You can’t hit / punch / tantrum even if you’re tired / hungry etc. Let’s go and cuddle up over here so you can have a rest / Let’s go get a small snack for you while we wait for dinner to be ready.
Hitting your brother hurts, and I won’t let you hurt NAME. Even when you’re cross, use your words or ask mummy to come and help you get the toy back. Let’s get it back now (and we then take it back off the stealer, assuming it was clear who was in the wrong!)
If there’s no apology I will turn to the person wronged and say, “I’m sorry that NAME just hurt you. That must’ve been sore. Would you like to read a book with mummy/other treat?”
And then we move on. The behaviour has been addressed and there’s no need to dwell on it. Key is keeping it simple showing them how to exercise self control when they’re cross or tired and providing them with alternatives. The connection seems to really help them listen and get on board with what we have to say.
What we don’t do
While ‘better’ than other methods of disciplining, I believe that time-outs (or naughty steps) do not achieve long term cooperation or understanding. They don’t allow young children to learn how to regulate and deal with their emotions. They haven’t been taught what that emotion or reaction was about and how to sort it next time.
Natural consequences are fine – you break a toy, it gets taken away, you take something off someone, we give it back to them. But not letting them go and get a treat three days from now because they misbehaved today just isn’t on our radar.
As Christians, we look at the cycle of the Old Testament where God’s people rebelled against the Law, and God routinely punished them for breaking the Law, further Law would be imposed, they would rebel again and so on.
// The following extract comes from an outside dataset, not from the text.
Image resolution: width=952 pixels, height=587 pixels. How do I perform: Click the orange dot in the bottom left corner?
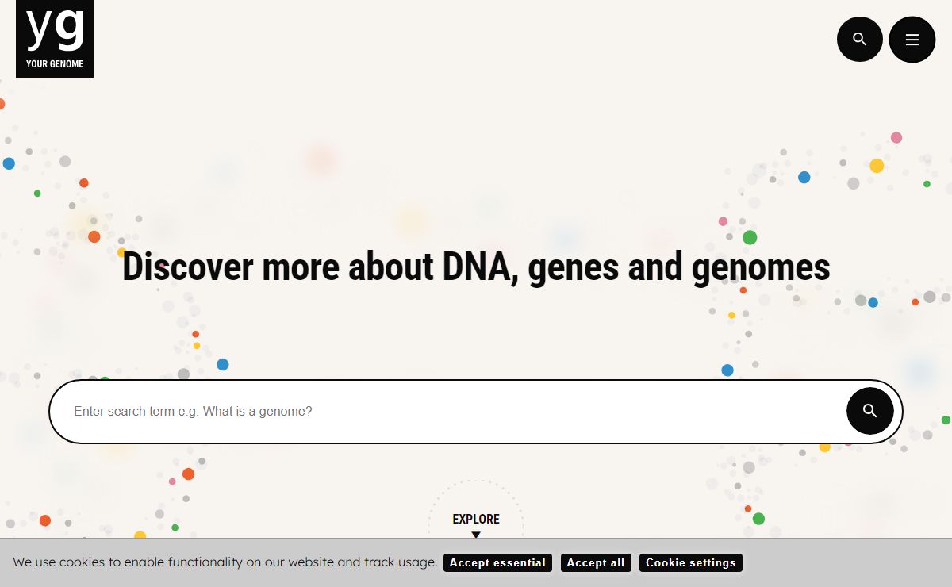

We see that punishment does not lead to changed hearts or devoted obedience. Instead, we look to the New Testament where we can gain a punishment free relationship – one where we are disciplined by a loving God, seeking to restore us to him with a changed heart.
We 100% do not lay a finger on our children. There is an incredible amount of evidence out there about the negative impact physical abuse has on children, and how wonderful a strong, attached, gentle approach has on long term mental health, communication into teenage years and beyond and facilitating a guiding relationship – exactly the way we are parented/guided by God. I do not believe that God has given us brains to be able to research the psychological impact of this and then want us to do the opposite.
Christians often use badly translated verses in the Bible to back up physical punishment – e.g. the ‘rod’ in Proverbs, badly translated from ‘shevet’, which means the shepherd’s staff. Guidance, correction, discipline not physical abuse.
To end, people often reference Hebrews 12 in relation to a strict approach to disciplining our children. But this word ‘discipline’ comes from the Greek ‘paideia’ which means to instruct. Training. To me it’s guiding children how they should respond in various situations. When they’re angry, or sad, or frustrated. It amazes me how many parents seem to require a higher standard of behaviour for their children than that of themselves. We need to understand that children often don’t have the words for what is going on, for their emotions, whether they’re tired, even how they’re feeling (most young children, for example, can’t articulate when they have a sore head and we all know how awful headache pain can be) – it’s our job to name the emotion and explain and train them how to respond appropriately. Not hit them because the resulting behaviour was undesirable. I live my life trying to be like Jesus. He was gentle and kind – He still rebukes His disciples and continually guides them but models what He talks about rather than being controlling or angry. That’s what I want to do when disciplining my children.